Single by Yungen featuring Yxng Bane
- Released: 16 June 2017
- Genre: Afroswing
- Length: 3:39
- Label: RCA; Sony;
- Songwriters: CJ Brooks; Larry Kiala;
- Producer: ADP

Yungen singles chronology
|  | "Bestie" (2017) | "Mind on It" (2018) |

Yxng Bane singles chronology
|  | "Bestie" (2017) | "Rihanna" (2017) |

Music video
- "Bestie ft. Yxng Bane" on YouTube

= Bestie (Yungen song) =

"Bestie" is a song by English rapper Yungen, featuring English rapper/singer Yxng Bane. It is Yungen's highest charting single. It is also Yxng Bane's second-highest charting single, with his feature on "Answerphone" giving him a higher peak of number 5 in 2018.

==Music video==
The music video for "Bestie" was released on Yungen's Vevo channel on 15 June 2017, one day before its official release on iTunes. As of April 2018, the video had accumulated over 30 million views. It was directed by Oliver Jennings and produced by Jack Hobbs.

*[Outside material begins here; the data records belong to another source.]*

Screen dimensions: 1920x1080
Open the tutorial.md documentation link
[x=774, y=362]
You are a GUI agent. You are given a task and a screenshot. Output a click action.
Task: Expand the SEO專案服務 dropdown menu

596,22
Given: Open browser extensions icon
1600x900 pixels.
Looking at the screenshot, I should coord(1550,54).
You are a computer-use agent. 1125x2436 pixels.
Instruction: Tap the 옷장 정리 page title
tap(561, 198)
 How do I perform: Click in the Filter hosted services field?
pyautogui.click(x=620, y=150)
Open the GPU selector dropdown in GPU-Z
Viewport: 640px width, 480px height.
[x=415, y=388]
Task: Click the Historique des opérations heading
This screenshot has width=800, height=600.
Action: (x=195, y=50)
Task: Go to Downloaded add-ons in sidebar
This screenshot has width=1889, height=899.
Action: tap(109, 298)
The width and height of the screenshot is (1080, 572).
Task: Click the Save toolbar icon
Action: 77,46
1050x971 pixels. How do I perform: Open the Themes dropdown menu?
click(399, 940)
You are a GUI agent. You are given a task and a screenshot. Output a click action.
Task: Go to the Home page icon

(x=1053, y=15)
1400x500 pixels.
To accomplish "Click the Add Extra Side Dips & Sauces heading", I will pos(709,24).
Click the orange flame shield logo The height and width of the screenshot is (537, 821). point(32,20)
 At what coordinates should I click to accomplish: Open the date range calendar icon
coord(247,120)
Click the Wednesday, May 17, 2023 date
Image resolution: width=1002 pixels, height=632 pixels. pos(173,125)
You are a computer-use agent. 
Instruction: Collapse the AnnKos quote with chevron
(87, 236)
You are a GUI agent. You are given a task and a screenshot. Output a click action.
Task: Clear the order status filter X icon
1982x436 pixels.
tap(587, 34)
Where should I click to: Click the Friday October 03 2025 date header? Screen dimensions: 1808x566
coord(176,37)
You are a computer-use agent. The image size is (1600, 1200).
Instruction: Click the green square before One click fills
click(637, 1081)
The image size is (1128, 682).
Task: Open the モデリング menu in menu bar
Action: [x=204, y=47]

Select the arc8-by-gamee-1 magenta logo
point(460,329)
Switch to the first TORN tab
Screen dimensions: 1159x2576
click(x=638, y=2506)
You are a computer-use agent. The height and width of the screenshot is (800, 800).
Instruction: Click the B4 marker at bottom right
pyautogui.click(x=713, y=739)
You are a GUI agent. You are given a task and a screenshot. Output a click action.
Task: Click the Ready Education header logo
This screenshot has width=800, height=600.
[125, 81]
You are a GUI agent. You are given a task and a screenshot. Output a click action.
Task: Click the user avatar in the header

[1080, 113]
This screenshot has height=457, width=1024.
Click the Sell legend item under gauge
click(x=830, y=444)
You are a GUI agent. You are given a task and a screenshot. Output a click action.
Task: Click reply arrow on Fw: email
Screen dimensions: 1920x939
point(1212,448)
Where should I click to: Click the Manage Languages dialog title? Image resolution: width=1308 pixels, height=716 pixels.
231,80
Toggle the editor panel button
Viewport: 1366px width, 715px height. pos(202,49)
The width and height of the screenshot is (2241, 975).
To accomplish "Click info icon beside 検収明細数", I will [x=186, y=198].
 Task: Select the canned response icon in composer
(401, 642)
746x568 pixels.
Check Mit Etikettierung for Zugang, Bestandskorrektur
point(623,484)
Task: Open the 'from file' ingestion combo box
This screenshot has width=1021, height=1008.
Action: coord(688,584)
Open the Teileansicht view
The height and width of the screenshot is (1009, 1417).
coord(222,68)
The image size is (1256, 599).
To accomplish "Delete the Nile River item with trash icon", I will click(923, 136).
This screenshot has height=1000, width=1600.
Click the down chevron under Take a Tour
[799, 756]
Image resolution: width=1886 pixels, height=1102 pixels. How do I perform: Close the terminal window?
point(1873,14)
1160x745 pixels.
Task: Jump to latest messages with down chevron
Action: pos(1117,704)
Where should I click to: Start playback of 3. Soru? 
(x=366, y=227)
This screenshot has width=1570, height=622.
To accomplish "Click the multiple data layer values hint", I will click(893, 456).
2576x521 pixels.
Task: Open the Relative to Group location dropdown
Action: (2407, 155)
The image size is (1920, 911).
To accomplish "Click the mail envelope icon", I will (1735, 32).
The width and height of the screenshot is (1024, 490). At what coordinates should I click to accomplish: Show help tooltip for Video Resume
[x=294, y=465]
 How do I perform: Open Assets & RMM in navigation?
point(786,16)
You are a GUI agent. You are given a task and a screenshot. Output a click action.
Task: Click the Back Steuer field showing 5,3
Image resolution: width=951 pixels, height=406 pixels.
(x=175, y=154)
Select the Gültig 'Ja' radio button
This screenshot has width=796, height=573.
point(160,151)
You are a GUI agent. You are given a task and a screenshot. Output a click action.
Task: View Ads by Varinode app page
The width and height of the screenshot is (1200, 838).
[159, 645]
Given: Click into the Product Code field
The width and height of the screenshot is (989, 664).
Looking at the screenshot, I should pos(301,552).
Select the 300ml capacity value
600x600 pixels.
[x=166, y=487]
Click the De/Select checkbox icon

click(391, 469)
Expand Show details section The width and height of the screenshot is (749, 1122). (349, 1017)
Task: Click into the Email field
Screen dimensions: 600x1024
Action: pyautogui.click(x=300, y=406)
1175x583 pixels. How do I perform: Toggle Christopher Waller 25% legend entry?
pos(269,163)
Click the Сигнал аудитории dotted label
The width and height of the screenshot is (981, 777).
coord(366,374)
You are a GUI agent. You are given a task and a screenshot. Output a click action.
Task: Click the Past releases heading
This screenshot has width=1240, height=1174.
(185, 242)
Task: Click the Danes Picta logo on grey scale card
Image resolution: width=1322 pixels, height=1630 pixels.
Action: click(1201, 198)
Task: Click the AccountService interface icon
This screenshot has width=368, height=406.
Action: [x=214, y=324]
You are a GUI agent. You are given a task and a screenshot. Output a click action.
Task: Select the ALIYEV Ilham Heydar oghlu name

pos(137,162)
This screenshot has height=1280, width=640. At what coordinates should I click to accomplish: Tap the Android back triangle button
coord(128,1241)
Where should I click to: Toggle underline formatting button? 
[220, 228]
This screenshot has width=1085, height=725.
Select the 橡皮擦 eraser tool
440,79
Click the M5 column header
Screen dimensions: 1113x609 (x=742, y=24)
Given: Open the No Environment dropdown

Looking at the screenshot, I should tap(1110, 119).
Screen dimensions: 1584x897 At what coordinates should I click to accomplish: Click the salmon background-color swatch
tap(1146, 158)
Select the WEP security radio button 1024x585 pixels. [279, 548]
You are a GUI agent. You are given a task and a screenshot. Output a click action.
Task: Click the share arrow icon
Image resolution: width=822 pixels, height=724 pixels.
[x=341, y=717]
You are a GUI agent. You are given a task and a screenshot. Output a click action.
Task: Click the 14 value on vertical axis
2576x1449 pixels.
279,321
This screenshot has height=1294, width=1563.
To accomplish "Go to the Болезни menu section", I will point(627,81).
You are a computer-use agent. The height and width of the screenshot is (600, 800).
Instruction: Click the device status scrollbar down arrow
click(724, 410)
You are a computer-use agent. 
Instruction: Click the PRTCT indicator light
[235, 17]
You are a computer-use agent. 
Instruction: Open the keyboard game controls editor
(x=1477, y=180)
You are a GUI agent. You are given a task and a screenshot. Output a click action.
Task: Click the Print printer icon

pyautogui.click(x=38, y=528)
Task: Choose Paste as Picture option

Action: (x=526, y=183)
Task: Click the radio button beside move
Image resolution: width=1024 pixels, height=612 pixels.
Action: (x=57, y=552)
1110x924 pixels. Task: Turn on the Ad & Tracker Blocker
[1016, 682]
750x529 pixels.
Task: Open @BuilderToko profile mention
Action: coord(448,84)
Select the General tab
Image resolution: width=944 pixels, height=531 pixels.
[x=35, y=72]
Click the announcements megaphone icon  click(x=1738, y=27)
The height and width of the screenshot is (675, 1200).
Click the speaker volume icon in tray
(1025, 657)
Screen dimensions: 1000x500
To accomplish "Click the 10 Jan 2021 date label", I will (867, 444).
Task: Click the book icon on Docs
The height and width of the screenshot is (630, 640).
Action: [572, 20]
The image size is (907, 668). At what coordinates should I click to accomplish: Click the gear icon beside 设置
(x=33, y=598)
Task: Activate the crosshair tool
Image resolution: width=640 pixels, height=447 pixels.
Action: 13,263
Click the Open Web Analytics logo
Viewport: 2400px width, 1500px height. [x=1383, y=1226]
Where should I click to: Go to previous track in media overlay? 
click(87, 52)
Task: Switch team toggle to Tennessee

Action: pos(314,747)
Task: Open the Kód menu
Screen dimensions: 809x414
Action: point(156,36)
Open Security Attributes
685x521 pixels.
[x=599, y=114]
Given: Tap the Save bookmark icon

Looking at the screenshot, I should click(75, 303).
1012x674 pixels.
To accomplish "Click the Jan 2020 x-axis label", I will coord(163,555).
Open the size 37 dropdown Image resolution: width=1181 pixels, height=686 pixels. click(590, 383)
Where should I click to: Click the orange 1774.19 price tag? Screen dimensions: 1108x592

The video was shot in Dubai.

==Charts==
===Weekly charts===

Weekly chart performance for "Bestie"
| Chart (2017) | Peak position |
|---|---|
| Ireland (IRMA) | 69 |
| Scotland Singles (OCC) | 27 |
| UK Singles (OCC) | 10 |
| UK Hip Hop/R&B (OCC) | 2 |

===Year-end charts===

Year-end chart performance for "Bestie"
| Chart (2017) | Position |
|---|---|
| UK Singles (Official Charts Company) | 70 |

==Certifications==

Certifications for "Bestie"
| Region | Certification | Certified units/sales |
| United Kingdom (BPI) | Platinum | 600,000^{‡} |
^{‡} Sales+streaming figures based on certification alone.